MAAS "migrations" '0121_recompute_storage_size' fails 1.5.4 to 1.8.0

Bug #1495064 reported by Peter Grandi on 2015-09-12
6
This bug affects 1 person
Affects Status Importance Assigned to Milestone
MAAS
Critical
Gavin Panella
1.8
Critical
Gavin Panella

Bug Description

* ULTS 14, had MAAS 1.5.4.
* Running over a cluster of 12 hosts, with Juju 1.24.5 handling a fairly static park of a few dozen instances.

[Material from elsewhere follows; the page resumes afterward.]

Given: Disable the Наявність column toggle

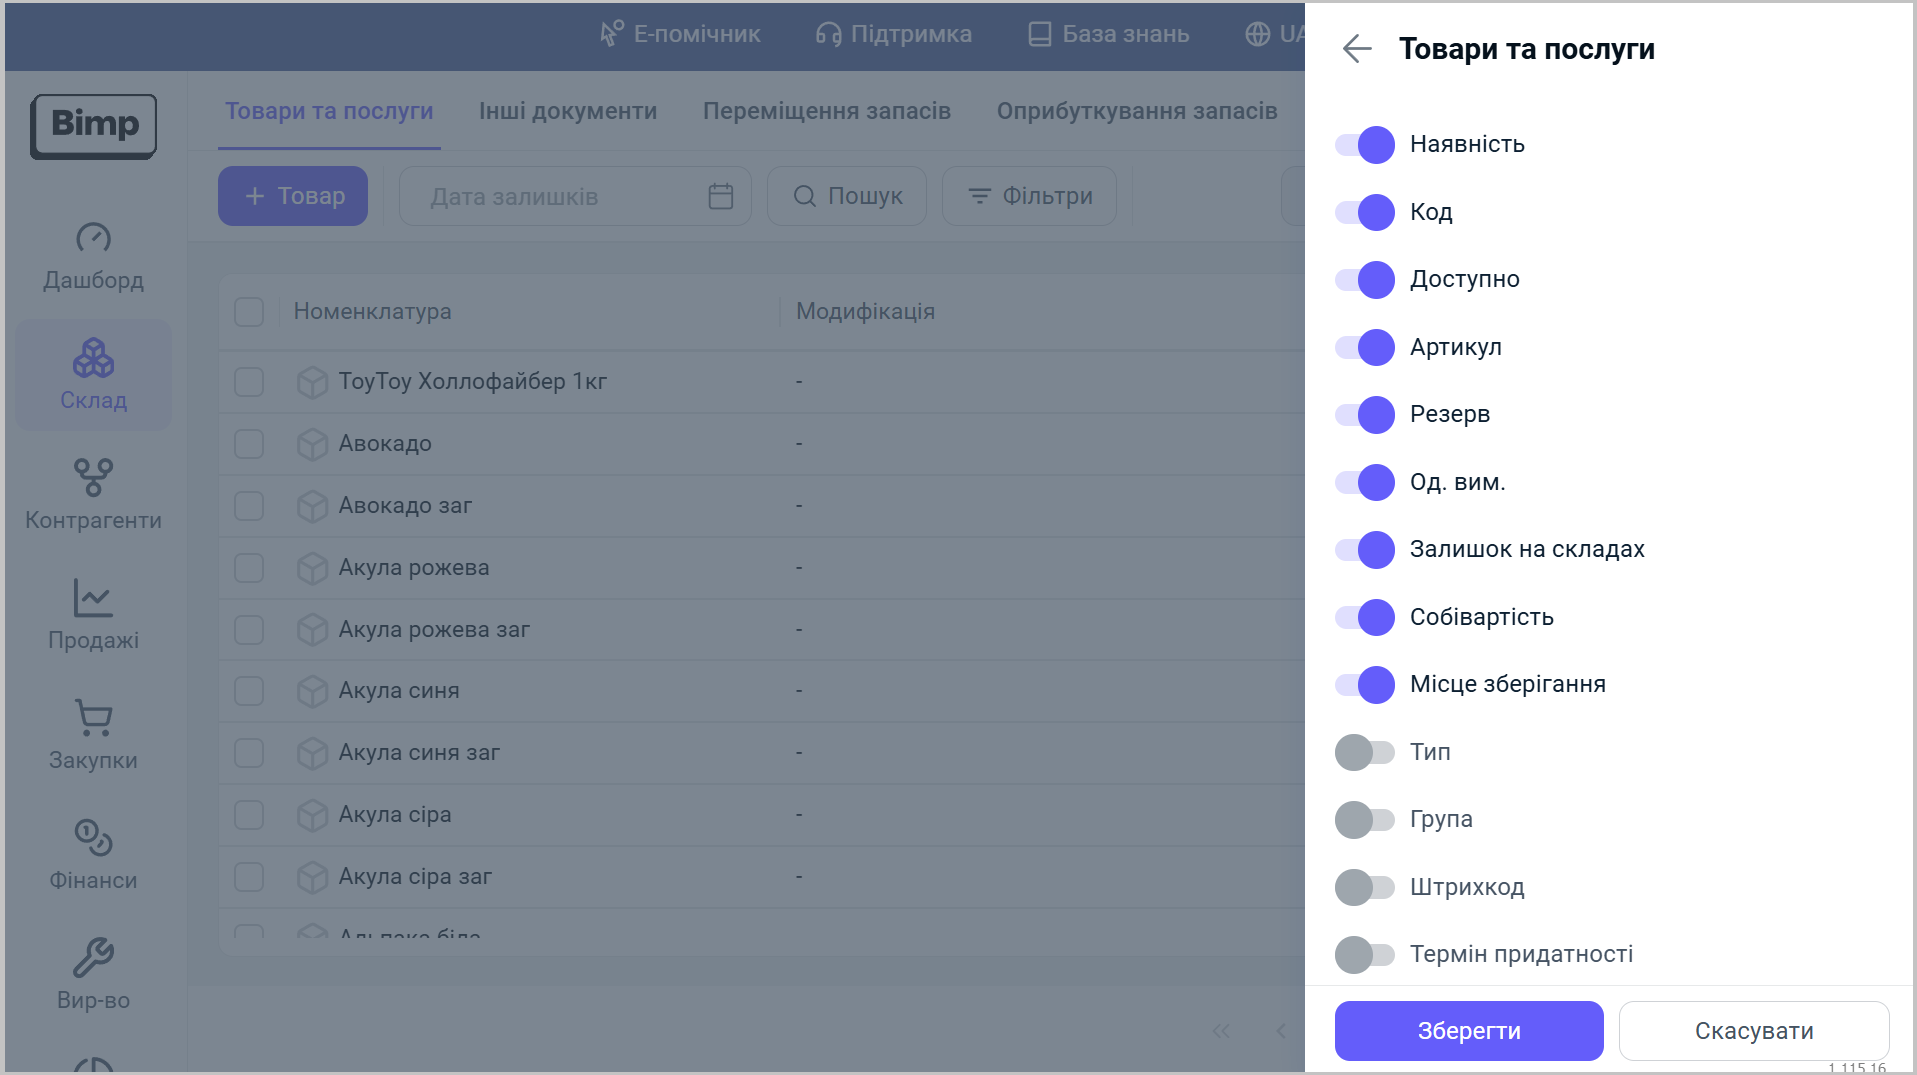Looking at the screenshot, I should [x=1364, y=145].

After problems attempting to hand over "metal" from MAAS 1.5.4 to Juju 1.24.5 attempted upgrade to MAAS 1.8.0 after checking Changelog in

   http://maas.ubuntu.com/docs1.8/changelog.html#id2

that indicate some significant configuration changes in 1.7.0 and some more internal ones in 1.8.0 but no known upgrade difficulties. Option was 1.7.6 which is part of ULTS 14 'trusty-updates' archive, but since also running Juju 1.24.5 from PPA "stable" decided to go for PPA "stable" for MAAS too, and then follow configuration upgrades described in changelog. Looked at:

http://askubuntu.com/questions/581987/upgrading-maas-from-1-5-4-to-1-7-0-or-latest-on-ubuntu-14-04

The outcome is that one of the Django "migrations" fails as also described in:

http://askubuntu.com/questions/665170/python-error-during-maas-upgrade

* Restarting PostgreSQL 9.3 database server
   ...done.
Syncing...
Creating tables ...
Installing custom SQL ...
Installing indexes ...
Installed 0 object(s) from 0 fixture(s)

Synced:
 > django.contrib.auth
 > django.contrib.contenttypes
 > django.contrib.sessions
 > django.contrib.sites
 > django.contrib.messages
 > django.contrib.staticfiles
 > piston
 > south

Not synced (use migrations):
 - maasserver
 - metadataserver
(use ./manage.py migrate to migrate these)
Running migrations for maasserver:
 - Migrating forwards to 0138_perf_index_on_node_events.
 > maasserver:0121_recompute_storage_size
Error in migration: maasserver:0121_recompute_storage_size
Traceback (most recent call last):
......
  File "/usr/lib/python2.7/dist-packages/django/db/backends/util.py", line 53, in execute
    return self.cursor.execute(sql, params)
django.db.utils.ProgrammingError: relation "metadataserver_noderesult" does not exist
LINE 1: ..."."name", "metadataserver_noderesult"."data" FROM "metadatas...

Related branches

Gavin Panella (allenap) on 2015-09-14
Changed in maas:
importance: Undecided → Critical
status: New → Triaged
Peter Grandi (pg-8) wrote :

BTW as described in an AskUbuntu related question I have checked the MAAS db directly and summarizing it with:

select
  l.ip as "lease",
  l.mac as "Ethernet",
  w.name as "network",
  n.hostname as "node",
  n.storage as "storage",
  n.power_parameters as "WoL"
from
  maasserver_dhcplease as l
    inner join maasserver_macaddress as m
    on l.mac = m.mac_address
      left join maasserver_macaddress_networks as m2n
      on m.id = m2n.macaddress_id
        left join maasserver_network as w
        on m2n.network_id = w.id
      left join maasserver_node as n
      on m.node_id = n.id
order by
  n.hostname

(a query which may of general usefulness) the output looks consistent and complete, so the upgrade does not seem to have damaged the database. However the storage size for the 12 nodes reported is different for some, when they are all identical nodes. Some report 916913 and most report 1408. I can't easily related either to the size of the '/' filetree (800G) or the total storage (around 24TB).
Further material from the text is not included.